##### ENTRIES PROVIDED
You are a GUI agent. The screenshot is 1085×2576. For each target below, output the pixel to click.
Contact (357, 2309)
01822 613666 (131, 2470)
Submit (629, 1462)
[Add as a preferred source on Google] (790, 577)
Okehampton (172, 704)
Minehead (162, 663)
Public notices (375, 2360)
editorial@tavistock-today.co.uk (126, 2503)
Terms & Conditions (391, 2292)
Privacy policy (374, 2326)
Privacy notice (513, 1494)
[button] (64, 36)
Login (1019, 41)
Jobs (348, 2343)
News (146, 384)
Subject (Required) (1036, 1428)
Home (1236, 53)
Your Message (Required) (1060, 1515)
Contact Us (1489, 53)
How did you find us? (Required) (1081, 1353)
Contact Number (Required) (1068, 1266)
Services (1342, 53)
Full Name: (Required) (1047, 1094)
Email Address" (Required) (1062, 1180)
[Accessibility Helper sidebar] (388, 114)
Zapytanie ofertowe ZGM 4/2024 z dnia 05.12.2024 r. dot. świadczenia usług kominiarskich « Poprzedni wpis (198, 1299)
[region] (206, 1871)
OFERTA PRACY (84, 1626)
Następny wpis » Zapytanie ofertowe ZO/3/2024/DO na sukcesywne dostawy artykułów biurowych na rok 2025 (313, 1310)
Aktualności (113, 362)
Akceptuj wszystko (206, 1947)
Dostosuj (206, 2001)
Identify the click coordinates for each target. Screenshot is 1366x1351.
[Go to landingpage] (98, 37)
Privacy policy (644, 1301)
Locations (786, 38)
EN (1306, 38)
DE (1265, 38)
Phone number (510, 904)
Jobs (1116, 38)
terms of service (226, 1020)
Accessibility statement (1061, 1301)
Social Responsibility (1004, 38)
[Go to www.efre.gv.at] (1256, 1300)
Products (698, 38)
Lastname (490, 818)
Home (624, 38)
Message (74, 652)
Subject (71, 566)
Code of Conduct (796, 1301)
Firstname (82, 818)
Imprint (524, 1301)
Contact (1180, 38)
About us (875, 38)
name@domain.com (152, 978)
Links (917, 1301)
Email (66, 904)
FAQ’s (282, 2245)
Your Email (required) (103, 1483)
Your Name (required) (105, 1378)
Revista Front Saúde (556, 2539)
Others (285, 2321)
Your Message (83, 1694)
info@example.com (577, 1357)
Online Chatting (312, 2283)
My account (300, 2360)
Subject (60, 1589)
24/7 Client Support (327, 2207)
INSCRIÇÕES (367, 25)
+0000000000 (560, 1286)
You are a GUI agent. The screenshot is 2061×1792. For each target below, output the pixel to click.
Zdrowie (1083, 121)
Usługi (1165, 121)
##########
[EXERCISE PROMPT]: Copy each line from the data above that includes "agent".

[SOLUTION]:
You are a GUI agent. The screenshot is 1085×2576. For each target below, output the pixel to click.
You are a GUI agent. The screenshot is 2061×1792. For each target below, output the pixel to click.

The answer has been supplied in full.